As the image shows, a big mac from McDonalds costs more than its retail price of $4.56. The image breaks down McDonald’s externalized costs into health care, subsidies, environment, and cruelty. This image is a great example of externalized costs because it points out that the true cost of a Big Mac is $12, however, the hidden externalized costs of McDonald’s company allows them to get the retail price down to $4.56.

Pollution is another huge example of an externalized cost. Pollution is an externalized cost because instead of dealing with waste in ways that are environmentally friendly and sustainable, companies are getting rid of their waste in the cheapest ways possible in order to maximize profit. Examples of this could be a company dumping their waste into a nearby river instead of spending money to have it disposed of properly. The article, Talk About Externalized Costs, talks about this issue. As pointed out by the article, “[Businesses] are shoving a whole range of costs – from pollution to climate change to water depletion – onto communities around the world”. It is estimated that the world’s top corporations, “contribute $2.2 trillion in environmental damage”. Other forms of pollution, such as waste from shipping packaging, use of gasoline, plane emissions, etc. are also forms of externalized costs and are extremely detrimental to the environment.

Another example of an externalized cost is taking advantage of people and poor working conditions in other countries. Businesses move their factories overseas in order to take advantage of the minimum wages in other countries. A prime example of this comes from the article, I Lost My Hands Making Flatscreens I Cant Afford. In the article, Rosa Moreno explains how both of her hands had to be amputated due to a work related incident. She was working with dangerous machinery six days a week, for $400 a month. The work she was doing involved extremely dangerous machinery, but she had no choice, she needed to support her family. Could you imagine working 6 days a week and only making $400 a month? I couldn’t. It’s not livable, which is why the government of the United States implements things such as minimum wages. However, other countries don’t have these laws implemented, so workers in these countries work for a few dollars a day. Being that there isn’t a minimum wage implemented, American businesses move overseas to take advantage of workers in foreign countries. Why would American businesses run their factories in the United States where in some states, minimum wage is as high as $11 an hour, when they could go overseas and pay their workers less than a dollar an hour. Below is a cartoon that brings to light the horrible working conditions of sweatshops in other countries of the world.

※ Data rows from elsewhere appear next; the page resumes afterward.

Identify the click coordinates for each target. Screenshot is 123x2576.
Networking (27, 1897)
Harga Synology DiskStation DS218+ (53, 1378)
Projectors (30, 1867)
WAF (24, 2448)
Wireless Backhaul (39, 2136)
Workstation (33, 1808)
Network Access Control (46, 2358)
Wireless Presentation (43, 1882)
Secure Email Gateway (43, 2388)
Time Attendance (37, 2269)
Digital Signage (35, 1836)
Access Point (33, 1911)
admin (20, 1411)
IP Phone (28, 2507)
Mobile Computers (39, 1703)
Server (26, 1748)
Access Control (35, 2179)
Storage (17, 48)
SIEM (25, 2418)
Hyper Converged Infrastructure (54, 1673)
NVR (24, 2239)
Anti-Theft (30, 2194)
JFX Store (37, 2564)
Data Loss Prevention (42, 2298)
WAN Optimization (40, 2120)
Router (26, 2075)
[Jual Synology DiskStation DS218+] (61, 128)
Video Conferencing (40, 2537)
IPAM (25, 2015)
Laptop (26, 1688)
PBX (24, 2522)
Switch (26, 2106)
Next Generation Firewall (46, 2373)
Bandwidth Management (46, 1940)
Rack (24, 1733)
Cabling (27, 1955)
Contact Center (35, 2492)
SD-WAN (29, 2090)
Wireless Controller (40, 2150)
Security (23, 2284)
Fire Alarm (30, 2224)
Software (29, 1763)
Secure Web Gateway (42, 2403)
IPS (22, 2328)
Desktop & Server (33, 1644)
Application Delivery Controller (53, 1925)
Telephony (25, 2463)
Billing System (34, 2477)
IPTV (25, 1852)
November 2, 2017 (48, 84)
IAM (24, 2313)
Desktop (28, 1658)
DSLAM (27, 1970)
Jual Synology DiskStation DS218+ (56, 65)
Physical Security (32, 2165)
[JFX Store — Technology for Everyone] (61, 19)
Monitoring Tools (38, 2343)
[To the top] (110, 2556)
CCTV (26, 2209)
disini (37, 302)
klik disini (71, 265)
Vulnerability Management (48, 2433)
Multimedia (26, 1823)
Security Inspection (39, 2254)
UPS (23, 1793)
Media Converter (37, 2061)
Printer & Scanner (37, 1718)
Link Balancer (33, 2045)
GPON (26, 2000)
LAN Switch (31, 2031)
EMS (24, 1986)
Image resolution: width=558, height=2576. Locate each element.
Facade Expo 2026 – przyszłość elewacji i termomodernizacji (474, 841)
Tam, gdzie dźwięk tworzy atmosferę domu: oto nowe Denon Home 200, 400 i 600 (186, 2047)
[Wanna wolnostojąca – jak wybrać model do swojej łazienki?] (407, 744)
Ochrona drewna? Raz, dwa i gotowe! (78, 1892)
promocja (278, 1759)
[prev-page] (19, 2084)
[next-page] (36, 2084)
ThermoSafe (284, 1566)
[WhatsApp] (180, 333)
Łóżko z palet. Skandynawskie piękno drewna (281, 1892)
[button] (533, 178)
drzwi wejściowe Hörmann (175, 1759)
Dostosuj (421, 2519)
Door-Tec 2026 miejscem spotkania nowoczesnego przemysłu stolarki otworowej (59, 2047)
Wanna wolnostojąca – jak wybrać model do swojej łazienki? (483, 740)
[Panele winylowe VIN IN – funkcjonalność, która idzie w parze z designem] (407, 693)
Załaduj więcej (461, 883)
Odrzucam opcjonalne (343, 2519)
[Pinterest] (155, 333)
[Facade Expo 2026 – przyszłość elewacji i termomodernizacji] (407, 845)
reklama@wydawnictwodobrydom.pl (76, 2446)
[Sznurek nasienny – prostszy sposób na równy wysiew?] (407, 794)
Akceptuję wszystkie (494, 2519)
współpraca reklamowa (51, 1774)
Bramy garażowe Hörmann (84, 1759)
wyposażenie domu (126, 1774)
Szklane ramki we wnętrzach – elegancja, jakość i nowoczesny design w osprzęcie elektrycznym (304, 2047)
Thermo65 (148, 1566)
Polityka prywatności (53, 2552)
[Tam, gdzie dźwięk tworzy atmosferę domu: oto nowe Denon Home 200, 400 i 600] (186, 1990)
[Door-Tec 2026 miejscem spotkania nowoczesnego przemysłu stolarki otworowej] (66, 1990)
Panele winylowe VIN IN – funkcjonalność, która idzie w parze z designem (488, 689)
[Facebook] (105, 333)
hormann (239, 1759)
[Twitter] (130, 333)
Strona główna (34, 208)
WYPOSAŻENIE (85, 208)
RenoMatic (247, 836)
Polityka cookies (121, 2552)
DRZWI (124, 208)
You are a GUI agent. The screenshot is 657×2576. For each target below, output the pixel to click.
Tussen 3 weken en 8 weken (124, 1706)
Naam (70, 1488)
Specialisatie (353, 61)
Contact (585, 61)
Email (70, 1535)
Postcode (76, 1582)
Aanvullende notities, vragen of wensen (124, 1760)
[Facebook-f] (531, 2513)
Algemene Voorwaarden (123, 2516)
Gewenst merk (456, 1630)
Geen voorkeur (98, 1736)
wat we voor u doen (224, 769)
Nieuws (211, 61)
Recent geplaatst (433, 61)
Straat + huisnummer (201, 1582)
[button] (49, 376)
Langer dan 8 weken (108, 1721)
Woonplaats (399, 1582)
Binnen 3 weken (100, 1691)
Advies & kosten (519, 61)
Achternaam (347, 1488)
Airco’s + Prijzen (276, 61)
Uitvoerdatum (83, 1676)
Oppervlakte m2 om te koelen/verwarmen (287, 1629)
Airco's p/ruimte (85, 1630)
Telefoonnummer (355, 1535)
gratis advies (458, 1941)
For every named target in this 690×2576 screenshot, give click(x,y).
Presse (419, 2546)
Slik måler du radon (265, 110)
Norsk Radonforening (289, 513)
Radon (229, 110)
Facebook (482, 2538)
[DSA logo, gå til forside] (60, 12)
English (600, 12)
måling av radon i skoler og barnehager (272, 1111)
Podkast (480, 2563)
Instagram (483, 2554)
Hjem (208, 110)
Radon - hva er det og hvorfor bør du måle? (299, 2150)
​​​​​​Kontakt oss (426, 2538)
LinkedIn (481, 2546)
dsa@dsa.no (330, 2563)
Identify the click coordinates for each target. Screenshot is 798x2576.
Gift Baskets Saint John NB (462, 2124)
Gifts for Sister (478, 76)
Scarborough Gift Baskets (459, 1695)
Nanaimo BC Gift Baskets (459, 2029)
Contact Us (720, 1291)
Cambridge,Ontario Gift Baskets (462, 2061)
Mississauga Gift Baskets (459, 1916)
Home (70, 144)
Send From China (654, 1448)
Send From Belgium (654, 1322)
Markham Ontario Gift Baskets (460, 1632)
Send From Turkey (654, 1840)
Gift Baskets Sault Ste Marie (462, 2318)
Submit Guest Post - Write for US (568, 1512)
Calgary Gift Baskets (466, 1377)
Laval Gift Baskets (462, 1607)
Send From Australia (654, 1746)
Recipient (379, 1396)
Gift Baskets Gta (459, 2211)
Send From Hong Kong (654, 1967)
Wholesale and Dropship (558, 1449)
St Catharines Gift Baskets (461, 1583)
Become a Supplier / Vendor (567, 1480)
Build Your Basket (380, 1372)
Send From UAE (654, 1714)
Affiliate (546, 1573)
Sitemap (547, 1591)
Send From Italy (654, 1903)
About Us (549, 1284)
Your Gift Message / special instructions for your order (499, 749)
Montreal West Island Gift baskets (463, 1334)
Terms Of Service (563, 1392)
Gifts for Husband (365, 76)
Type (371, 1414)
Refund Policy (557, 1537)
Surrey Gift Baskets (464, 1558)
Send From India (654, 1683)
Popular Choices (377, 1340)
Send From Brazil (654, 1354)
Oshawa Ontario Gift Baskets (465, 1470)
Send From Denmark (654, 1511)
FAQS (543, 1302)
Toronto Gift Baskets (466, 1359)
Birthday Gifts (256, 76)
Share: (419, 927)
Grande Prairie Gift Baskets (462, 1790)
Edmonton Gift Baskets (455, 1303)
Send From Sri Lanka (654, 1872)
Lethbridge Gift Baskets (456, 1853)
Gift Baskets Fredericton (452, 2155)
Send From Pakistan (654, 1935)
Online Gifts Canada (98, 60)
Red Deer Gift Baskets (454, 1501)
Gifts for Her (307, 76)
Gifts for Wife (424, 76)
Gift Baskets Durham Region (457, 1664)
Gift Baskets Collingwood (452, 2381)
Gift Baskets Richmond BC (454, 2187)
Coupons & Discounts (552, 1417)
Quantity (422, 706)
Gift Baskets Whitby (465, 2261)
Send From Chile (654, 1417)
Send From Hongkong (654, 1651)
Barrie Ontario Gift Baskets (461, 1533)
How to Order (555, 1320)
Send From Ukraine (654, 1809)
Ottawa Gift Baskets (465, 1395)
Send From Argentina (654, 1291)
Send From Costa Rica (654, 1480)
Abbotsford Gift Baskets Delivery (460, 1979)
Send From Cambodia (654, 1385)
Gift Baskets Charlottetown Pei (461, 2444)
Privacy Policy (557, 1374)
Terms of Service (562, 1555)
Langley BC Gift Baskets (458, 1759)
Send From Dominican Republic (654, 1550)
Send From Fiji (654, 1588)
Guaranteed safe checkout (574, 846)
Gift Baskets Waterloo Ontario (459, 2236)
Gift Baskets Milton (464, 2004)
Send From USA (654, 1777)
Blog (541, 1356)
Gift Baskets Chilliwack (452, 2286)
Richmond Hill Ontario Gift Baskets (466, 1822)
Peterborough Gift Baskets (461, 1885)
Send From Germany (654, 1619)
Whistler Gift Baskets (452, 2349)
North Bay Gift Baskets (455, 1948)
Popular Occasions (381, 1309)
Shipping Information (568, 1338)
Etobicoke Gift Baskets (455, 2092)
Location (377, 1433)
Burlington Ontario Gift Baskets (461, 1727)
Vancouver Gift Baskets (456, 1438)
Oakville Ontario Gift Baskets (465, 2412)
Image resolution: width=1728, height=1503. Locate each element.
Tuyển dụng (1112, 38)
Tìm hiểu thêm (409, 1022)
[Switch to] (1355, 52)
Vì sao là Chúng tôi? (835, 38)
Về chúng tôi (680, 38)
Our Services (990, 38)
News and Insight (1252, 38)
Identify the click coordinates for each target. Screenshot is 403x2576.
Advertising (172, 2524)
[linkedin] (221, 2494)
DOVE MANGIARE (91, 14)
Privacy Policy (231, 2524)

The tag of the t-shirt points out the cruelties of sweat shops, making it known that some of the externalized costs include “sweat and blood”. The bottom of the tag notes that the t-shirt was made in Pakistan, which only adds to the point of the article that the t-shirt was produced in a sweat shop. Another article that talks about these sweatshop conditions is, American Businesses Taking Advantage of Sweatshop Labor, on The Channels. The article goes into depth about the harsh and cruel working conditions in factories in other countries and talks about how much American businesses are profiting from sweatshop labor.

To be sure, some people disagree that externalized costs are a bad thing. Some arguments for externalized costs are that it keeps the economy flowing. It is argued that without externalized costs making prices cheaper, that people wouldn’t be able to afford all of the goods they need, and thus, will stop spending money. However, if businesses became less globalized, and began producing products solely in their country of origin, theoretically, minimum wage would increase, so that the consumers can afford the products.